Data records:

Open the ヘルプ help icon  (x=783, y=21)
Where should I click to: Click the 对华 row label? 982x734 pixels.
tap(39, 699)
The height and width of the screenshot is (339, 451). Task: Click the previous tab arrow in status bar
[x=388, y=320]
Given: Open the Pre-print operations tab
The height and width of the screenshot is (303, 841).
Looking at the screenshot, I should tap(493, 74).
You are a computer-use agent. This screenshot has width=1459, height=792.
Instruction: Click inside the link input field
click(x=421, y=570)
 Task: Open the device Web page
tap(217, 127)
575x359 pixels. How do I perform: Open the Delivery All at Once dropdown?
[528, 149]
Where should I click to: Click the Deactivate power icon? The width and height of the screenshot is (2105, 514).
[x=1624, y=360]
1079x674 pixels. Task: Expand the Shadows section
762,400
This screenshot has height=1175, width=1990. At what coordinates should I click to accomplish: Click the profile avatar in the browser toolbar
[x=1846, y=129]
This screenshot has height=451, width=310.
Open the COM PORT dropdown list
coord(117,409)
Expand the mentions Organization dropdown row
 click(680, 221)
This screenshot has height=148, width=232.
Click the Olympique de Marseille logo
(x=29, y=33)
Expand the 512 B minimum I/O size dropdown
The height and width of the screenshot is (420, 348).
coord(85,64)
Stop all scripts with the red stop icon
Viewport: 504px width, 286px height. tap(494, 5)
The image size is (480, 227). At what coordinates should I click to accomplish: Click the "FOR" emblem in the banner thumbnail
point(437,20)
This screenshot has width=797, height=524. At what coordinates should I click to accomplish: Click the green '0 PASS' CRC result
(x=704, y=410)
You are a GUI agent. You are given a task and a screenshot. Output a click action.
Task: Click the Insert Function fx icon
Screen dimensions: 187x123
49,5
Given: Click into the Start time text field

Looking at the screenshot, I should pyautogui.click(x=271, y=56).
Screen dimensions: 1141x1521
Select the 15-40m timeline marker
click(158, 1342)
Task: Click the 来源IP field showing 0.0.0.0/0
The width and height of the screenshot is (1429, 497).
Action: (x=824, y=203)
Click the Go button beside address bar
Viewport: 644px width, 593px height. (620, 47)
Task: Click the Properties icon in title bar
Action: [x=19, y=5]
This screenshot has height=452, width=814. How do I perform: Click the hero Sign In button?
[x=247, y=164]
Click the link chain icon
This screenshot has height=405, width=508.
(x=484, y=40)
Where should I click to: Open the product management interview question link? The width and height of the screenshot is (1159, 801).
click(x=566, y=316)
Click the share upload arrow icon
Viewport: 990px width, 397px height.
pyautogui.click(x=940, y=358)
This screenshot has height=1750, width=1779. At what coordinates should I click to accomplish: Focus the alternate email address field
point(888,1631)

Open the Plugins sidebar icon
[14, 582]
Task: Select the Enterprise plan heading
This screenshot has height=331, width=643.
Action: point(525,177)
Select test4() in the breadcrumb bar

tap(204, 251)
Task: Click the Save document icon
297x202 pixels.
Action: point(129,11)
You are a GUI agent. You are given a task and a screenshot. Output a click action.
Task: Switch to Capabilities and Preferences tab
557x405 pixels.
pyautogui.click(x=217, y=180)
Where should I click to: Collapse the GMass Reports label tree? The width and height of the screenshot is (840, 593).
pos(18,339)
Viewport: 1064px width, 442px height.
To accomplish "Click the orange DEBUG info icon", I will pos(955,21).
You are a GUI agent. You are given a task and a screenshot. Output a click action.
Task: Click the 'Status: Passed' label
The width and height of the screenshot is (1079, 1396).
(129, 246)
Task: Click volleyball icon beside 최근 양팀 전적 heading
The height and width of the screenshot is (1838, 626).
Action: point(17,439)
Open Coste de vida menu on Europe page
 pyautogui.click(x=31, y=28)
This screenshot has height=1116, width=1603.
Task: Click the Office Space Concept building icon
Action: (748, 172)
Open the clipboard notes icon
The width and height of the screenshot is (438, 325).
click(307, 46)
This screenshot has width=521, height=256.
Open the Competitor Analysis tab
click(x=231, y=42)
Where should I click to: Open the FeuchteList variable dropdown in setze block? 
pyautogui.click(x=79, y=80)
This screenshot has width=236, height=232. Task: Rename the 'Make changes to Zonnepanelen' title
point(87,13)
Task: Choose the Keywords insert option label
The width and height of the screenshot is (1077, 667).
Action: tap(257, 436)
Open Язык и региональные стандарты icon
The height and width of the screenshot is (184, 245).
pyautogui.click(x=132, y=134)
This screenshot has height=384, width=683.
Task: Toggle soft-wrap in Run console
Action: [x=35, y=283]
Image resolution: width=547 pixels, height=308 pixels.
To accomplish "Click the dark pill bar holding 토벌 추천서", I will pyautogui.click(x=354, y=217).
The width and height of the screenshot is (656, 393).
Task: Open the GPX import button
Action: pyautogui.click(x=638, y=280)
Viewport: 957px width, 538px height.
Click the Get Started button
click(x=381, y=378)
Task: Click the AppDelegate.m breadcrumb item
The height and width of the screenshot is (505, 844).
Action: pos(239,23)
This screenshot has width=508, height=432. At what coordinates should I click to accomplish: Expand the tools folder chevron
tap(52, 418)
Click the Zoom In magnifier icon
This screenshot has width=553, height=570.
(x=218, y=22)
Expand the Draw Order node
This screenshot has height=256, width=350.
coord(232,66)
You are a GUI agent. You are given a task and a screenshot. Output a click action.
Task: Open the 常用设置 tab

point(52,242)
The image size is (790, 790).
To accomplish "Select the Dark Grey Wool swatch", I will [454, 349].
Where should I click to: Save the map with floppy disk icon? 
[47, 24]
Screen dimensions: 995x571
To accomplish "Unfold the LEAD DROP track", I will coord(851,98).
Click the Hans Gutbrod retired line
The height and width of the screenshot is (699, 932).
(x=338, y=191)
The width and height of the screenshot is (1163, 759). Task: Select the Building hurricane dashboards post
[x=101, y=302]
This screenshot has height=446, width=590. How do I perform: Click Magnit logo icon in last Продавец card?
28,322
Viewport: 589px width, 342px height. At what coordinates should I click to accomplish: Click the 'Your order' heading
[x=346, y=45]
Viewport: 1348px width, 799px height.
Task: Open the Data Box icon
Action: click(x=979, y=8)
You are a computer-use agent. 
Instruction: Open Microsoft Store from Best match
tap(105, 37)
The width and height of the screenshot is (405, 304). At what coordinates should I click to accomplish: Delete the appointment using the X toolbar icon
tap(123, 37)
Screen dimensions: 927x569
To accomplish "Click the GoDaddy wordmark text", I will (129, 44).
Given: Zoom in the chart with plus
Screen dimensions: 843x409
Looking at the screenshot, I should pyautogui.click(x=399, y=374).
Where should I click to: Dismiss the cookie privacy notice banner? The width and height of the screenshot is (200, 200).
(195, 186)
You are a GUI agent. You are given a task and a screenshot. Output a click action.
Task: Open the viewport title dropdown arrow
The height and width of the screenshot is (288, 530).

▶ _WHAT YOU NEED TO DO_
Rewrite all of the material above with "Screen dimensions" replaced by "Image dimensions" wherever it occurs. Leave everything else unchanged.

▶ _PROBLEM SOLUTION_
Open the ヘルプ help icon  (x=783, y=21)
Where should I click to: Click the 对华 row label? 982x734 pixels.
tap(39, 699)
The height and width of the screenshot is (339, 451). Task: Click the previous tab arrow in status bar
[x=388, y=320]
Given: Open the Pre-print operations tab
The height and width of the screenshot is (303, 841).
Looking at the screenshot, I should tap(493, 74).
You are a computer-use agent. This screenshot has width=1459, height=792.
Instruction: Click inside the link input field
click(x=421, y=570)
 Task: Open the device Web page
tap(217, 127)
575x359 pixels. How do I perform: Open the Delivery All at Once dropdown?
[528, 149]
Where should I click to: Click the Deactivate power icon? The width and height of the screenshot is (2105, 514).
[x=1624, y=360]
1079x674 pixels. Task: Expand the Shadows section
762,400
This screenshot has height=1175, width=1990. At what coordinates should I click to accomplish: Click the profile avatar in the browser toolbar
[x=1846, y=129]
This screenshot has height=451, width=310.
Open the COM PORT dropdown list
coord(117,409)
Expand the mentions Organization dropdown row
 click(680, 221)
This screenshot has height=148, width=232.
Click the Olympique de Marseille logo
(x=29, y=33)
Expand the 512 B minimum I/O size dropdown
The height and width of the screenshot is (420, 348).
coord(85,64)
Stop all scripts with the red stop icon
Viewport: 504px width, 286px height. tap(494, 5)
The image size is (480, 227). At what coordinates should I click to accomplish: Click the "FOR" emblem in the banner thumbnail
point(437,20)
This screenshot has width=797, height=524. At what coordinates should I click to accomplish: Click the green '0 PASS' CRC result
(x=704, y=410)
You are a GUI agent. You are given a task and a screenshot. Output a click action.
Task: Click the Insert Function fx icon
Image dimensions: 187x123
49,5
Given: Click into the Start time text field

Looking at the screenshot, I should pyautogui.click(x=271, y=56).
Image dimensions: 1141x1521
Select the 15-40m timeline marker
click(158, 1342)
Task: Click the 来源IP field showing 0.0.0.0/0
The width and height of the screenshot is (1429, 497).
Action: (x=824, y=203)
Click the Go button beside address bar
Viewport: 644px width, 593px height. (620, 47)
Task: Click the Properties icon in title bar
Action: [x=19, y=5]
This screenshot has height=452, width=814. How do I perform: Click the hero Sign In button?
[x=247, y=164]
Click the link chain icon
This screenshot has height=405, width=508.
(x=484, y=40)
Where should I click to: Open the product management interview question link? The width and height of the screenshot is (1159, 801).
click(x=566, y=316)
Click the share upload arrow icon
Viewport: 990px width, 397px height.
pyautogui.click(x=940, y=358)
This screenshot has height=1750, width=1779. At what coordinates should I click to accomplish: Focus the alternate email address field
point(888,1631)

Open the Plugins sidebar icon
[14, 582]
Task: Select the Enterprise plan heading
This screenshot has height=331, width=643.
Action: point(525,177)
Select test4() in the breadcrumb bar

tap(204, 251)
Task: Click the Save document icon
297x202 pixels.
Action: point(129,11)
You are a GUI agent. You are given a task and a screenshot. Output a click action.
Task: Switch to Capabilities and Preferences tab
557x405 pixels.
pyautogui.click(x=217, y=180)
Where should I click to: Collapse the GMass Reports label tree? The width and height of the screenshot is (840, 593).
pos(18,339)
Viewport: 1064px width, 442px height.
To accomplish "Click the orange DEBUG info icon", I will pos(955,21).
You are a GUI agent. You are given a task and a screenshot. Output a click action.
Task: Click the 'Status: Passed' label
The width and height of the screenshot is (1079, 1396).
(129, 246)
Task: Click volleyball icon beside 최근 양팀 전적 heading
The height and width of the screenshot is (1838, 626).
Action: point(17,439)
Open Coste de vida menu on Europe page
 pyautogui.click(x=31, y=28)
This screenshot has height=1116, width=1603.
Task: Click the Office Space Concept building icon
Action: (748, 172)
Open the clipboard notes icon
The width and height of the screenshot is (438, 325).
click(307, 46)
This screenshot has width=521, height=256.
Open the Competitor Analysis tab
click(x=231, y=42)
Where should I click to: Open the FeuchteList variable dropdown in setze block? 
pyautogui.click(x=79, y=80)
This screenshot has width=236, height=232. Task: Rename the 'Make changes to Zonnepanelen' title
point(87,13)
Task: Choose the Keywords insert option label
The width and height of the screenshot is (1077, 667).
Action: tap(257, 436)
Open Язык и региональные стандарты icon
The height and width of the screenshot is (184, 245).
pyautogui.click(x=132, y=134)
This screenshot has height=384, width=683.
Task: Toggle soft-wrap in Run console
Action: [x=35, y=283]
Image resolution: width=547 pixels, height=308 pixels.
To accomplish "Click the dark pill bar holding 토벌 추천서", I will pyautogui.click(x=354, y=217).
The width and height of the screenshot is (656, 393).
Task: Open the GPX import button
Action: pyautogui.click(x=638, y=280)
Viewport: 957px width, 538px height.
Click the Get Started button
click(x=381, y=378)
Task: Click the AppDelegate.m breadcrumb item
The height and width of the screenshot is (505, 844).
Action: pos(239,23)
This screenshot has width=508, height=432. At what coordinates should I click to accomplish: Expand the tools folder chevron
tap(52, 418)
Click the Zoom In magnifier icon
This screenshot has width=553, height=570.
(x=218, y=22)
Expand the Draw Order node
This screenshot has height=256, width=350.
coord(232,66)
You are a GUI agent. You are given a task and a screenshot. Output a click action.
Task: Open the 常用设置 tab

point(52,242)
The image size is (790, 790).
To accomplish "Select the Dark Grey Wool swatch", I will [454, 349].
Where should I click to: Save the map with floppy disk icon? 
[47, 24]
Image dimensions: 995x571
To accomplish "Unfold the LEAD DROP track", I will coord(851,98).
Click the Hans Gutbrod retired line
The height and width of the screenshot is (699, 932).
(x=338, y=191)
The width and height of the screenshot is (1163, 759). Task: Select the Building hurricane dashboards post
[x=101, y=302]
This screenshot has height=446, width=590. How do I perform: Click Magnit logo icon in last Продавец card?
28,322
Viewport: 589px width, 342px height. At what coordinates should I click to accomplish: Click the 'Your order' heading
[x=346, y=45]
Viewport: 1348px width, 799px height.
Task: Open the Data Box icon
Action: click(x=979, y=8)
You are a computer-use agent. 
Instruction: Open Microsoft Store from Best match
tap(105, 37)
The width and height of the screenshot is (405, 304). At what coordinates should I click to accomplish: Delete the appointment using the X toolbar icon
tap(123, 37)
Image dimensions: 927x569
To accomplish "Click the GoDaddy wordmark text", I will (129, 44).
Given: Zoom in the chart with plus
Image dimensions: 843x409
Looking at the screenshot, I should pyautogui.click(x=399, y=374).
Where should I click to: Dismiss the cookie privacy notice banner? The width and height of the screenshot is (200, 200).
(195, 186)
You are a GUI agent. You are given a task and a screenshot. Output a click action.
Task: Open the viewport title dropdown arrow
The height and width of the screenshot is (288, 530).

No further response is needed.